UCLA basketball coach: a man who practices what he preaches
February 11, 2002
Dr. John Miller
Last summer, I got the chance to visit John Wooden, a small town boy from Martinsville, Ind. He was the UCLA basketball coach who won 10 NCAA championships in 12 years, seven of them in a row. In winning 16 conference titles during his 27-year tenure at the Westwood campus, the Bruins compiled an incredible regular-season record of 620 and 147.
Wooden, however, never considered himself primarily as a coach but rather as a teacher. For 11 years, he taught high school English in Kentucky and Indiana while carrying out his coaching duties.
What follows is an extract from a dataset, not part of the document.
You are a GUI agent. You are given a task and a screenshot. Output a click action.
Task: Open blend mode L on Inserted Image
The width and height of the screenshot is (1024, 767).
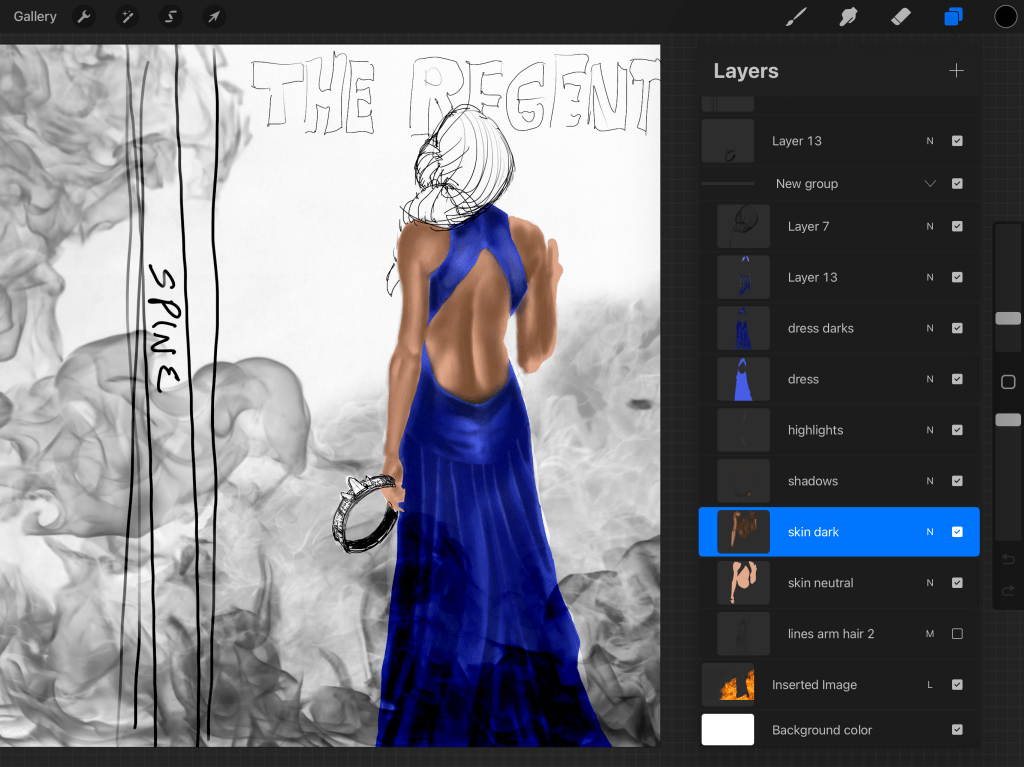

Then, for two years he continued to teach English part-time at Indiana State Teachers College in Terre Haute, future stamping ground of basketball legend Larry Bird. Wooden, by the way, is still considered, along with Bird and Oscar Robinson, to be one of the three greatest basketball players ever to come out of Indiana.
As a high school teacher during the 1930s, Wooden developed his famous “Pyramid of Success,” containing 15 basic qualities that he wished his students to cultivate. On the list were such things as industriousness, enthusiasm, friendship, initiative, skill, self-control and team spirit. As a teacher, he grew weary of students’ and parents’ complaints about grades that were less than As or Bs. He wanted students to think more about what they were learning and defined success as “peace of mind, which is a direct result of self-satisfaction in knowing you did your best to become the best that you are capable of becoming.” More important, he thought, than a comparative letter grade was the knowledge that a person had made one’s best effort in relation to one’s own potential.
That is also what he tried to instill in his players. Winning or losing, he insisted, was less important than playing up to one’s full potential. Remarkably, this man who de-emphasized winning became the biggest winner in the sport’s history and won recognition as the “coach of the century.”
Next summer, at the age of 91, John Wooden is scheduled to participate in a basketball clinic in Aberdeen. He is a man who continues to practice what he preaches.